March 27, 2003

(closures) The reason for Parrot, part 2

Okay, the previous entry wasn't titled part 1, but...

Anyway, I promised Jon Udell more of an explanation as to why perl's not a good fit for .NET and the JVM. This applies to Python and Ruby too, in their own way, though I'm not going to speak directly for them.

This time around, let's talk about closures and their relationship to lexical variables.

A closure is reasonably simple, at least in perl terms. It's a subroutine that captures its environment. Generally they're anonymous, and generated at runtime. A sample might look like:

  sub make_closure {
    my $foo = 0;
    return sub { return ++$foo; }
  }

This sub is desperately simple, and all it does is return a reference to an anonymous subroutine that will return a monotonically increasing integer, one per invocation of the subroutine. The anonymous sub is a closure because it closes over its environment, capturing what was in scope at its creation and remembering. Well, OK, arguably that's not desperately simple, so here's how it acts. If you had code that looks like:

  $sub_ref = make_closure();
  print $sub_ref->(), "\n";
  print $sub_ref->(), "\n";
  print $sub_ref->(), "\n";
  print $sub_ref->(), "\n";

It would print out the sequence 1, 2, 3, 4, each on its own line.

How it works is pretty simple. The first line calls make_closure, which returns a reference to an anonymous subroutine which increments and returns the value of the $foo in scope when the anonymous sub was created. The next four lines call it and print the results.

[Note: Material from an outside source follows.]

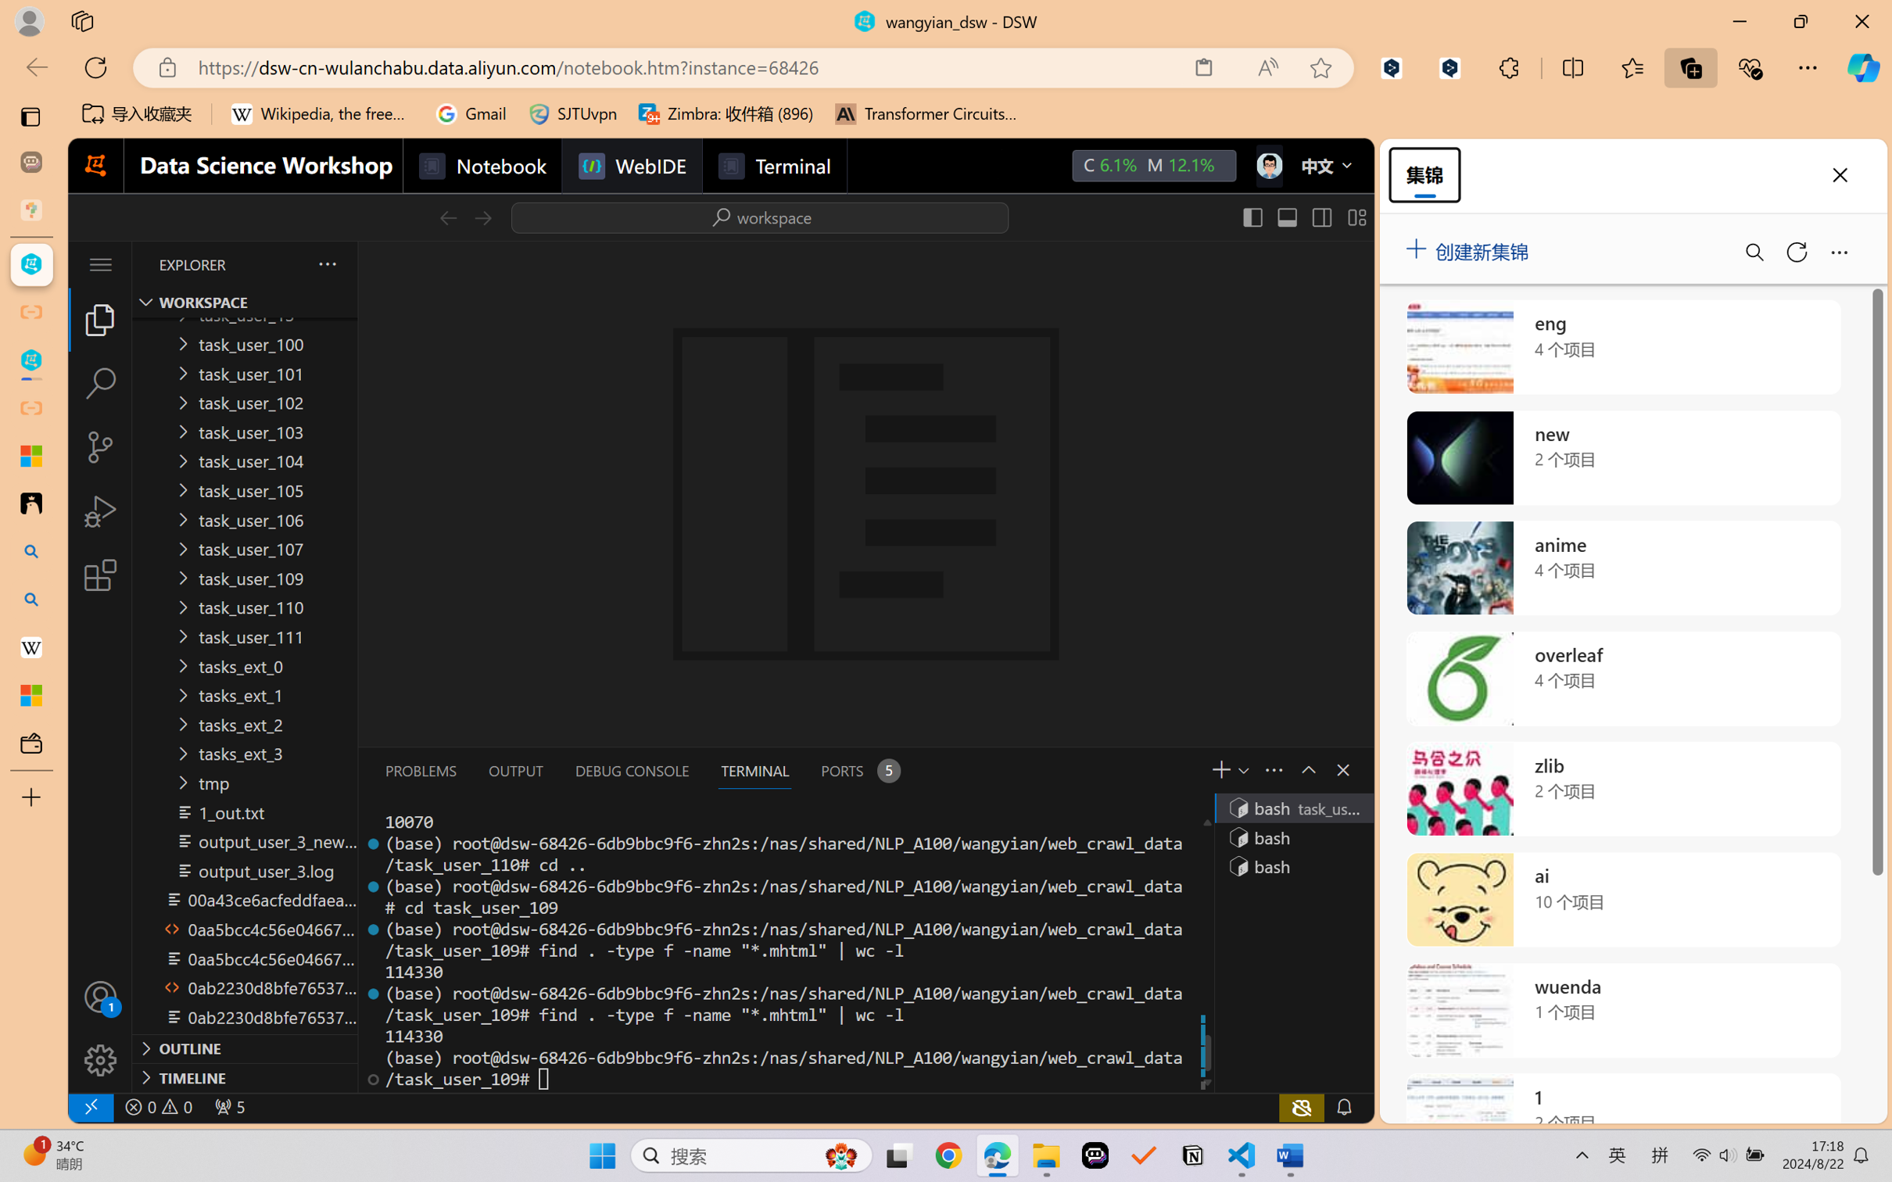 The height and width of the screenshot is (1182, 1892). Describe the element at coordinates (227, 1106) in the screenshot. I see `'Forwarded Ports: 36301, 47065, 38781, 45817, 50331'` at that location.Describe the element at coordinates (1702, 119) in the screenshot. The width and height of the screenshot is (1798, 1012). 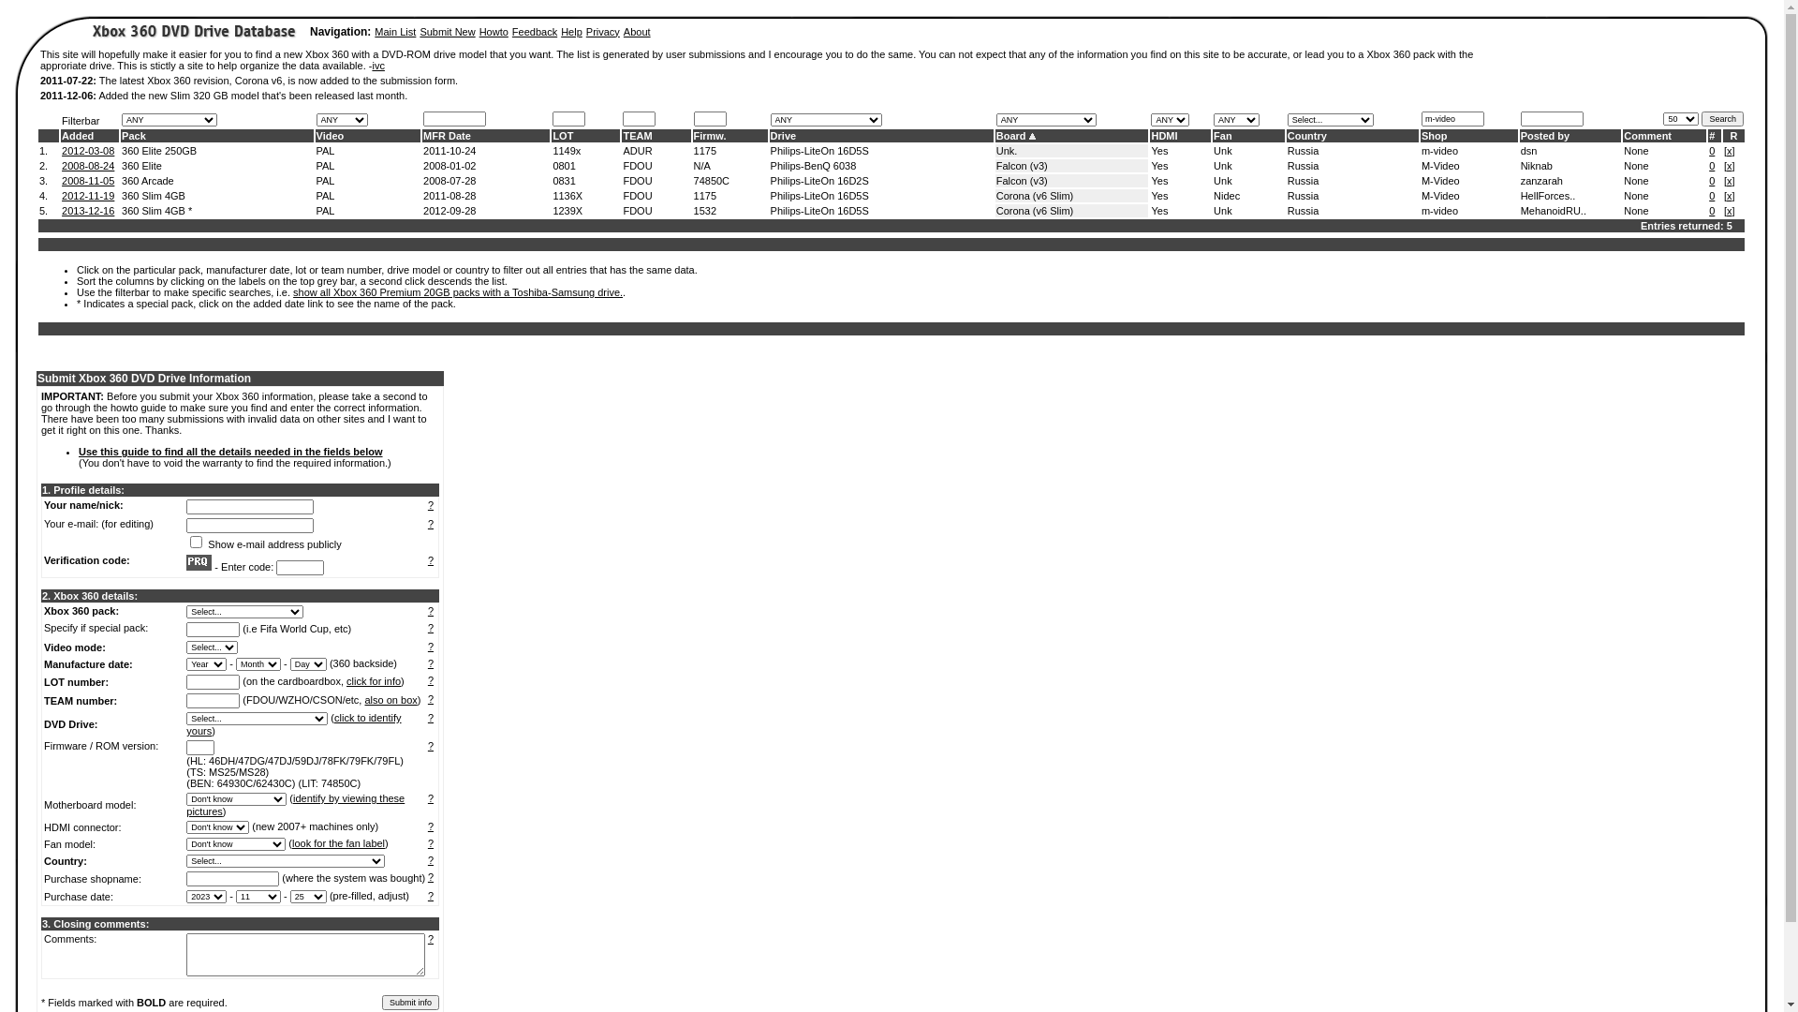
I see `'Search'` at that location.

That's not the interesting part. The interesting part is code that looks like:

  $sub_ref = make_closure();
  $another_ref = make_closure();
  print $sub_ref->(), "\n";
  print $sub_ref->(), "\n";
  print $another_ref->(), "\n";
  print $another_ref->(), "\n";

because this prints out 1, 2, 1, 2. The reason this happens is that when make_closure is called, it instantiates a fresh version of $foo each time. Not too surprising, as this is what you'd expect from a sub--it instantiates the lexicals that belong inside it. The sub { $foo++ } part returns a reference to an anonymous subroutine, which for perl is inherently a closure, that accesses $foo. $foo is a lexical declared inside of make_closure, so since it's created anew each time make_closure is invoked, each new anonymous sub references a new version of $foo. There' s no collision there.

How does this complicate, and slow down, the system?

Well, remember how variable allocation works in non-closure languages, such as C. Ponder the following C function:

  *int foo() {
    int bar = 1;
    return &bar;
  }

What this function does is allocate a variable bar, give it a value of 1, and return a pointer to it. If you've ever done this in C, or languages that allocate lexicals like C does, you know what happens--the variable whose address this returns will soon turn to mush. Why? Because of the way C handles space allocation for lexical variables.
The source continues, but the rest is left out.